Las grabaciones en directo no estuvieron motivadas por sacar otro sonido a las ya grabadas. Sí es verdad que ese sonido era muy difícil trasladarlo al disco, pero no porque no hubiera tecnología, era porque en España se había perdido aquella manera de grabar. Claro que también estaban los sonidos modernos, que eran una autentica infección, no aportaban nada, era un peaje necio, un guiño a algo ridículo. Luego otro factor importante es que en aquella época la mayoría no teníamos ni idea de lo que era un estudio de grabación. Yo no tenía la motivación de ir a ver la mesa de mezclas, yo me limitaba a ir a tocar y ya. Y claro eso desencadenaba que llegaran luego e hicieran experimentos con todo lo que habías grabado. Por eso los grupos de la época eran un poco victimas en ese sentido. Había compañías que directamente te decían que tus canciones las iban a grabar otros músicos, nosotros íbamos a fichar por CBS, llegaron y nos dijeron que las canciones de Los Elegantes las iban a grabar otros músicos de estudio. Obviamente nos negamos rotundamente.

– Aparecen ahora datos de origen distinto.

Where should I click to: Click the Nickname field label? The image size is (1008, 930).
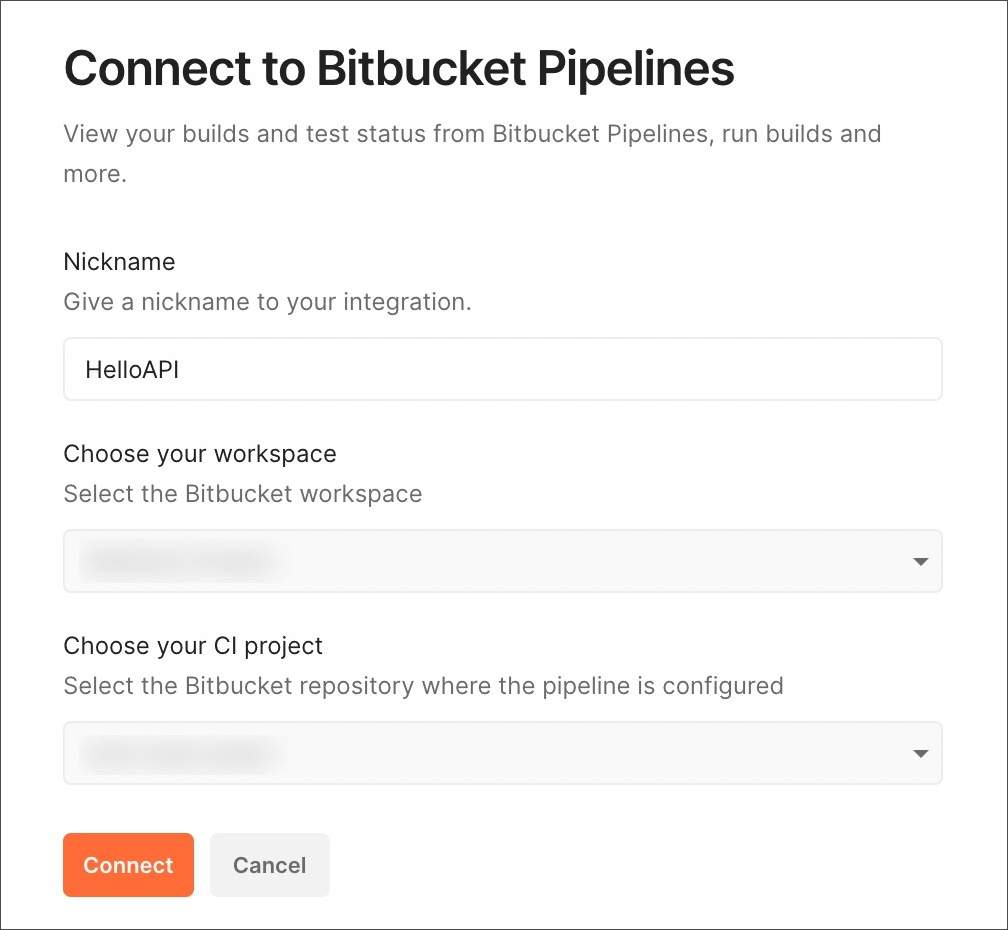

En ese momento interviene Alex, que está también en la mesa con Pepo.

Alex: En los ochenta era muy común eso, las compañías pagaban la grabación y en muchos casos pedían a la banda que la música de estudio la grabasen otros músicos, en algunos casos solo iba en cantante.

Qué curioso, pensaba que era algo más común de los años sesenta.

Alex: No no, y también en los ochenta. Ten en cuenta que las discográficas entonces pagaban todo. Para ellos era una cuestión de economía y rapidez, pensaban que, metiendo a grupos de estudio; la grabación iría más rápido y con menos problemas. Escogían el camino fácil. ¿Conoces ese lema de la RAF? “Through adversity to the stars”. Pues eso, por eso aquí nunca llegaban a las estrellas.